■ Document section:
- - - -

Kobylt disagreed, bemoaning the fact that the convention ignored major issues like homelessness, and the violence in the streets of Portland, Seattle, and Los Angeles, opting instead to cater to  those who “want to be cuddled, and patted on the head, and given a good night story.”

“That’s called fear-mongering?” Kobylt asked. “No, that’s really happening, and you would think a major political party would be addressing that.”

While the DNC broadcast roughly 8 hours of material in primetime this week, Goldsmith said that the only moment that really mattered was Biden’s acceptance speech.

“Joe Biden just knocked it out of the ballpark,” he said. “I was moved far more than I expected to be, and I think that’s largely because we haven’t had a President, at least a President in any sense that I can recognize, in the last three and a half years, and he held out the promise of a President again.”

- - - -

■ Recorded information:
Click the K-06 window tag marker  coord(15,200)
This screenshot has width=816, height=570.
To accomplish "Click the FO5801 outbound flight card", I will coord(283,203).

- - - -

■ Written instruction: Resume the passage on the Democratic National Convention, picking up after its final sentence. The listing that appears above was drawn from a separate source and is unrelated to the passage on the Democratic National Convention.

■ Final result:
With the DNC in the history books, attention now shifts to the Republican National Convention, where President Trump and Vice President Pence will officially be nominated for re-election.

Michaelson asked the panel what they expect to see.

“I’m look for real feelings, real plans, and an explanation for why he has failed us for the last three-and-a-half years, why he’s avoided responsibility,” Allred argued.

Kobylt pushed back, noting that the President has been able to connect with millions of Americans.

“One thing that they connected with him about is the failure of both political parties, for a long time, to do things in America’s best interest.”

The final word went to Goldsmith, who said that, given the fact that polls suggest Americans believe America is on the wrong track, “[President Trump] has a heavy lift convincing people that they should take a second look at him, at his record, at his vision for the future… that’s his job next week.”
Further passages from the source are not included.